Aller au travail à vélo, pourquoi c’est pas idiot !

publié le 18 septembre 2012 (modifié le 26 juin 2017)

Le vélo en ville c’est un peu la liberté. Par rapport à la voiture, les trajets sont plus courts en temps (pas d’embouteillage, inutile de chercher une place de stationnement) et plus courts en km (itinéraires prévus pour les vélos, bandes et pistes cyclables, double sens cyclables). On en profite pour faire un peu d’exercice, pour regarder les paysages, pour discuter avec d’autres cyclistes.

Alors, utiliser un vélo pour se rendre au boulot, pourquoi pas ?

C’est facile, c’est pratique :

On démarre au quart de tour, on va (presque) ou on veut, on stationne facilement !
Un moyen de transport des plus pratique, qui revient au gout du jour, spécialement en ville...
Si vous n’avez pas de vélo, vous pouvez peut-être en louer un. Certains marchands de vélo proposent ce service. Bientôt chaque grande ville aura son parc de vélo en location libre comme le vélib à Paris, le vélo’v à Lyon, le Vélam à Amiens, le Vélyce (pour les lycéens) à Beauvais et le Vél’in à Calais... (bien d’autres existent)
Et le V’Lille depuis septembre 2011 à rejoint le groupe.

Que des avantages :

Pour la santé, faire du vélo c’est bon. Pour le cœur, pour la forme, pour le tonus... Contrairement aux automobilistes qui restent coincés dans les ralentissements ou les embouteillages et respirent les gaz d’échappement ou l’air climatisé, un cycliste ne fait que traverser ces inconvénients. Il ne reste jamais dans un bouchon.

Pour le porte-monnaie : un vélo coute moins cher à l’achat qu’une auto, qu’une moto ou un scooter. Pas de carburant, pas de garagiste, pas d’assurance, pas de parking...
Faire 15 à 30min de vélo par jour matin et soir est loin de coûter le prix d’un abonnement Gym... et en plus on s’aère vraiment...

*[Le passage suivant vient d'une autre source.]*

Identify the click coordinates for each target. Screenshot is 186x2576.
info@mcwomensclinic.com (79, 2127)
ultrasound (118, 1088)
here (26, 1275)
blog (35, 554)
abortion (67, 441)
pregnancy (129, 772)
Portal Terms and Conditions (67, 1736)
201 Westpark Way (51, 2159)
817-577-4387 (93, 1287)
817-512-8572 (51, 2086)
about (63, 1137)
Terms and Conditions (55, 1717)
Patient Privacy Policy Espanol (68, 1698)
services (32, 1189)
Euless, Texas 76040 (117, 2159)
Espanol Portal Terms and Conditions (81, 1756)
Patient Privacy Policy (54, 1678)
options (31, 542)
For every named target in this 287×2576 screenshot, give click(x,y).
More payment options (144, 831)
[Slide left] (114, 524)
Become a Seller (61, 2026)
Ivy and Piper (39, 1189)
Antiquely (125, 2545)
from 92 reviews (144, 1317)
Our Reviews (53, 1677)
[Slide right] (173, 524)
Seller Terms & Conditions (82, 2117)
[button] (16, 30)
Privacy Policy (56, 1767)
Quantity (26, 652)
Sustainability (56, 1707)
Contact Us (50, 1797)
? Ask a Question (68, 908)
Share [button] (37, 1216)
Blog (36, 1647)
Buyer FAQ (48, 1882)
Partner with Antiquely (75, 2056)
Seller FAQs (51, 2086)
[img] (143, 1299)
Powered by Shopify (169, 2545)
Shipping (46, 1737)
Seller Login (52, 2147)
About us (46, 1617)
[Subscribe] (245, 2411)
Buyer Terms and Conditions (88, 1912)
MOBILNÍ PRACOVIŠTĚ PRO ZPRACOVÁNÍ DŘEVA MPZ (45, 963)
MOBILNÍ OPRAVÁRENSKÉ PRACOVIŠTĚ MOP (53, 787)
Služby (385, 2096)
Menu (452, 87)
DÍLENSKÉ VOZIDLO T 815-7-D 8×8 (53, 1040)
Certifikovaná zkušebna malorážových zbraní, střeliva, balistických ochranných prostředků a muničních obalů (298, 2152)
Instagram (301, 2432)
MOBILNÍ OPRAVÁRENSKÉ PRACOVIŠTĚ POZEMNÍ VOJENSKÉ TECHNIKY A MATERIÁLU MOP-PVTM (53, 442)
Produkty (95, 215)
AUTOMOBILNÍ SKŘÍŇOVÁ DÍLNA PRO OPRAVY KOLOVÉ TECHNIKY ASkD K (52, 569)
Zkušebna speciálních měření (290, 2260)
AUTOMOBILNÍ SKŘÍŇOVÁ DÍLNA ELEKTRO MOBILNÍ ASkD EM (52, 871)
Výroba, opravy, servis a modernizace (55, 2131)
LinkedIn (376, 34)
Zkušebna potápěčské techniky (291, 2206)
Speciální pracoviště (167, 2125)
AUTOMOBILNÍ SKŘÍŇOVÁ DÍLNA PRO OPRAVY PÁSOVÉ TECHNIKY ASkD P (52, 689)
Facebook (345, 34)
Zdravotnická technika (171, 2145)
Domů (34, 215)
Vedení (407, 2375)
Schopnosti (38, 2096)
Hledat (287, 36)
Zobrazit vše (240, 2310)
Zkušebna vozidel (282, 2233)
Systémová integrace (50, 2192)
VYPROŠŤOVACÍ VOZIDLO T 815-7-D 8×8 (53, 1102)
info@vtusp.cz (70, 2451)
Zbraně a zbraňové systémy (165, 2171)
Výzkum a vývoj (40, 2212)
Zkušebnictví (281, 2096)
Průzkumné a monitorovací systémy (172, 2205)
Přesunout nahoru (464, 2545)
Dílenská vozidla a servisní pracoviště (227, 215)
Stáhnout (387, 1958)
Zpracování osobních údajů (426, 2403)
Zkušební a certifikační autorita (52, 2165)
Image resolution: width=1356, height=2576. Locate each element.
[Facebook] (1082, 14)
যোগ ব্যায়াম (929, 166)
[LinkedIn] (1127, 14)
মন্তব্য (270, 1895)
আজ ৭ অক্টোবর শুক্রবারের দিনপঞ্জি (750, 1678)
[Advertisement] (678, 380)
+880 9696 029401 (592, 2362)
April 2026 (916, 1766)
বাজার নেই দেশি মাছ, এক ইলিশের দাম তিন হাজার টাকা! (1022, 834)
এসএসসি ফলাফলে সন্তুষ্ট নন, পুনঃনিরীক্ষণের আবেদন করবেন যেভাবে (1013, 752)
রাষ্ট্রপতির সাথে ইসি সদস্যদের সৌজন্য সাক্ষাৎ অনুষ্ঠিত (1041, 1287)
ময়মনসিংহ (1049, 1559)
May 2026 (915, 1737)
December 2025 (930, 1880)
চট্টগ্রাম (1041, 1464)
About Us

Pour l’économie : Un vélo ne consomme pas d’énergie fossile donc ne pollue pas. Pour stationner, un vélo ne prend pas de place. La quasi totalité des éléments d’un vélo sont recyclables (l’acier, l’aluminium, les plastiques...). Et comme on est en forme donc moins malade, on ne plombe pas la Sécu !

Au final un bon bilan pour soi-même et pour la ville : plus de vélos, moins d’autos, plus d’espace et de place, moins de pollution... Au final une meilleure planète.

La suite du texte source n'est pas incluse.